There are a few geocoding AMI's on AWS Marketplace. ( https://aws.amazon.com/marketplace/search/results?searchTerm... )
Some big companies on the list (Pitney Bowes, Mapbox, Here)
I've always held Mapzen in high regard as one of the best geocoding APIs to come out of the opensource camp. Mapzen would have been a nice addition to AWS for sure.
Some companies prefer having their own server rather than sharing access to an API.
And where do the resources come from to hire people and build it?
Perhaps we need a middle-ground between open source and proprietary? Open source often becomes a signal to find business partners with similar potential needs. Perhaps you could share source with only 'approved partners', so you can together make "some money" instead of ($0 xor $1billion)
Decentralization takes the principles of open source and applies them to the very infrastructure on which software runs.
At Storj, for example, we have an Open Source Partner Program that attempts to solve the ‘Amazon Problem’ by enabling any open source project to generate revenue every time their end users store data in the cloud.
Storj tracks usage on the network and returns a significant portion of the revenue earned when data from an open source project is stored on the platform.
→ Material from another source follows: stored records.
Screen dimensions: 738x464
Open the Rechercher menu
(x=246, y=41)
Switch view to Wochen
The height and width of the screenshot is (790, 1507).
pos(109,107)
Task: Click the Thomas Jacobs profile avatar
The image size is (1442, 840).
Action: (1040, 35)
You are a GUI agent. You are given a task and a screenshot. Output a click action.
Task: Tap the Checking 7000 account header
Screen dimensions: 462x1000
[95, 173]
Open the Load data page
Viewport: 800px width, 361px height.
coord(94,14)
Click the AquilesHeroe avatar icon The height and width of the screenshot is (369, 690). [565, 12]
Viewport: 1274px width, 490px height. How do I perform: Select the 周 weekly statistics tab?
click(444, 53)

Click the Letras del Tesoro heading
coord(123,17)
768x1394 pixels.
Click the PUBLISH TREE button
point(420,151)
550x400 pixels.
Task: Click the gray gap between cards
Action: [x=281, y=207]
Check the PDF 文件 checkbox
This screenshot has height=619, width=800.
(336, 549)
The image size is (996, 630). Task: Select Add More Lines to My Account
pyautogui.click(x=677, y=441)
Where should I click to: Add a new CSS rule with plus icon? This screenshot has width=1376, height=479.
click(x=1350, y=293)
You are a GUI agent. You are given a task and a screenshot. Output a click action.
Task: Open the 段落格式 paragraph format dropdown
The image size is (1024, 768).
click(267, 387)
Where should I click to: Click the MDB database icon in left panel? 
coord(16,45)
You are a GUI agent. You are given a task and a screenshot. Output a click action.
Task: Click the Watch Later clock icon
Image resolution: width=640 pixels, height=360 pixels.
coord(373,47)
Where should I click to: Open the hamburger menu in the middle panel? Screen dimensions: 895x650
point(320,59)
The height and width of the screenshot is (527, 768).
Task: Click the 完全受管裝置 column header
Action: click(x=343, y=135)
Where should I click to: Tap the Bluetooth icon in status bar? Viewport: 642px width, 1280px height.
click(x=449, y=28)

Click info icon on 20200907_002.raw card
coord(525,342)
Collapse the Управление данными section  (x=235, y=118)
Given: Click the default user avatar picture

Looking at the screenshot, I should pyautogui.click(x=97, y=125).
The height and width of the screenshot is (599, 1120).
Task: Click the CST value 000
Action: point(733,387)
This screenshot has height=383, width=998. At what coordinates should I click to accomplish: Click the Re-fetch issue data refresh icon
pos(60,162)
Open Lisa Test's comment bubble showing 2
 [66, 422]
Critically, this enables open source projects to derive sustainable revenue from usage, whether by commercial customers or non-paying open source users.
In my opinion, this can help drive and support the next wave of Open Source monetization models.
As I'm aware (personal experience) not only Amazon taking profit from open source, and there are more company use open source for their core product, but not giving any feedback to open source community.
Thanks
Are premium add-on and support/consulting the model? Any platform company that made it?
But for open source software itself, the success is not measured by money,but popularity and impact. Linus is successful on Linux work. People and history would remember him. Who cares about VCs in making history?
Than the business model instead of selling (cr)app and training and migration solutions, certifications, ... we can sell time&knowledge of programmers and operation.
Of course in this case many "administrative" & "marketers" will loose their job, but that's have a name: natural selection that it can be pushed a bit but sooner or later it will came by nature.